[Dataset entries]

::::::::::

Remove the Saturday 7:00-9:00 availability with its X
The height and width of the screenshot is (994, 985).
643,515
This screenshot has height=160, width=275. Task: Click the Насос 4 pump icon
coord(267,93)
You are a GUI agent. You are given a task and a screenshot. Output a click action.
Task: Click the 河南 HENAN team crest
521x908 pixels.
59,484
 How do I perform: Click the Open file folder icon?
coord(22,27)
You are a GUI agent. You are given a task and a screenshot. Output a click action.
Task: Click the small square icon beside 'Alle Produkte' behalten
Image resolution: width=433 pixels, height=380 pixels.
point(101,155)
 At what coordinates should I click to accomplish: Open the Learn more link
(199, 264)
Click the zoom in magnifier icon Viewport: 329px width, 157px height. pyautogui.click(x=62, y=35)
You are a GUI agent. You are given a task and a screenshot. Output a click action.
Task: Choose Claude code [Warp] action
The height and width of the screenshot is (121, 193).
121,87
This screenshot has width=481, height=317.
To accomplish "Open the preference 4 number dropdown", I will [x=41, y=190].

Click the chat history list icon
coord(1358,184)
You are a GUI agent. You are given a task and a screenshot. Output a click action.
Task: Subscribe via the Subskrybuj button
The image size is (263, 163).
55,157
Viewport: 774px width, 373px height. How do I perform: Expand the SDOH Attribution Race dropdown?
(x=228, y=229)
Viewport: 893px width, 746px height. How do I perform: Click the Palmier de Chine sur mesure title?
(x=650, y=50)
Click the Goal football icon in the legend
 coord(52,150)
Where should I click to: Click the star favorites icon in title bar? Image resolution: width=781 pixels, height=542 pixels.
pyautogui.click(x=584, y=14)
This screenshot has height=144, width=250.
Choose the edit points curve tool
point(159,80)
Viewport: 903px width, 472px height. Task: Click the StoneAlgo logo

::::::::::

Make sure every record is repeated exactly.

**Reply**
Remove the Saturday 7:00-9:00 availability with its X
The height and width of the screenshot is (994, 985).
643,515
This screenshot has height=160, width=275. Task: Click the Насос 4 pump icon
coord(267,93)
You are a GUI agent. You are given a task and a screenshot. Output a click action.
Task: Click the 河南 HENAN team crest
521x908 pixels.
59,484
 How do I perform: Click the Open file folder icon?
coord(22,27)
You are a GUI agent. You are given a task and a screenshot. Output a click action.
Task: Click the small square icon beside 'Alle Produkte' behalten
Image resolution: width=433 pixels, height=380 pixels.
point(101,155)
 At what coordinates should I click to accomplish: Open the Learn more link
(199, 264)
Click the zoom in magnifier icon Viewport: 329px width, 157px height. pyautogui.click(x=62, y=35)
You are a GUI agent. You are given a task and a screenshot. Output a click action.
Task: Choose Claude code [Warp] action
The height and width of the screenshot is (121, 193).
121,87
This screenshot has width=481, height=317.
To accomplish "Open the preference 4 number dropdown", I will [x=41, y=190].

Click the chat history list icon
coord(1358,184)
You are a GUI agent. You are given a task and a screenshot. Output a click action.
Task: Subscribe via the Subskrybuj button
The image size is (263, 163).
55,157
Viewport: 774px width, 373px height. How do I perform: Expand the SDOH Attribution Race dropdown?
(x=228, y=229)
Viewport: 893px width, 746px height. How do I perform: Click the Palmier de Chine sur mesure title?
(x=650, y=50)
Click the Goal football icon in the legend
 coord(52,150)
Where should I click to: Click the star favorites icon in title bar? Image resolution: width=781 pixels, height=542 pixels.
pyautogui.click(x=584, y=14)
This screenshot has height=144, width=250.
Choose the edit points curve tool
point(159,80)
Viewport: 903px width, 472px height. Task: Click the StoneAlgo logo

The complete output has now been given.